None of the reviewed paper investigated the long term effect of human adaptation to climatic change. The effects of Earth atmosphere range from short term weather events, to intermediate time periods events like ENSO, to longer term climate change. We are not aware of any unified approach linking together the effects of the different time-scales on water-associated infectious diseases and their spatial distribution. Spatial analysis was often performed on a temporal snapshot (cross sectional study), usually to find correlation among different variables on different locations. Only a small proportion of spatial studies included temporal dynamics, for example to study the spread of cholera in a particular region due to rainfall. Longer term changes, such as land use changes, were rarely incorporated.
A range of diverse methods are used to study the effect of weather and climate on water-associated diseases. Most of these methods can be connected to two main groups: (i) process based models (PBM), and (ii) time series and spatial epidemiology. In general, PBM were employed when the bio-physical mechanism of transmission of the pathogen was known (as with Vibrio cholerae, the most studied pathogen). PBMs describe the progression of the infectious diseases by mimicking the bio-physical processes, typically, in terms of non-linear differential equations . In contrast, statistically-oriented approaches (such as regression analysis over space or over time) tended to be used when the roles of specific environmental drivers were unclear and the methods needed to find potential correlates between environmental and/or socio-economic variables and patterns of infections.

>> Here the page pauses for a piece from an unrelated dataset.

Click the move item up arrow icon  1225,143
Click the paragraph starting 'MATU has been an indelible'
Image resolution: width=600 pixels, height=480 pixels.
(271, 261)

The two clusters resemble the groups of explanatory and predictive models. Although we recognize the importance of the debate in the philosophy of science about these two groups of models , we avoided a formal grouping of the studies according to this classification. Applying the guidelines provided by Shmueli  in a rigorous and objective manner was particularly challenging in our contest. For example, many modelling studies (e.g. ) provide maps of the risk of a disease, i.e. they make predictions, by calculating the Basic Reproductive Number, which is a typical tool in explanatory compartmental models as built on “First Principles”. Should these models be classified as predictive or explanatory?
The use, or potential use, of the reviewed methodologies to investigate the effects of weather and/or climate is discussed in Table 3. Most of the studies focused on the short-term effects of weather as these time series of health data are more readily available.
Teasing apart the individual effects of multiple abiotic factors (e.g. weather, climate, environmental, demographic, and socio-economic) on the incidence of water-associated infectious diseases is the main challenge. Additional challenges include many other methodological problems arising from the limited understanding of the complex bio-physical mechanisms, concurrent effects of many correlated factors, poor data quality and reporting bias, and uncertainty in the knowledge of relevant parameters; these are all intrinsic limitations of the methods and the data available. Addressing these challenges would enable the formulation of a framework to understand the overall effects of weather, climate, and possibly other environmental and socio-economic factors on water-associated infectious disease.
This research has the common limitations of any systematic review. An important one is the possibility we have missed relevant studies, for example due to the failure of the search engine or studies written in languages other than English. This problem could be overcome, at least in part, by the application of snowballing procedures, i.e. recursively pursuing relevant references cited in the retrieved literature and then adding them to the search results . This technique is less feasible when the initial pool of documents is as large as in the current case.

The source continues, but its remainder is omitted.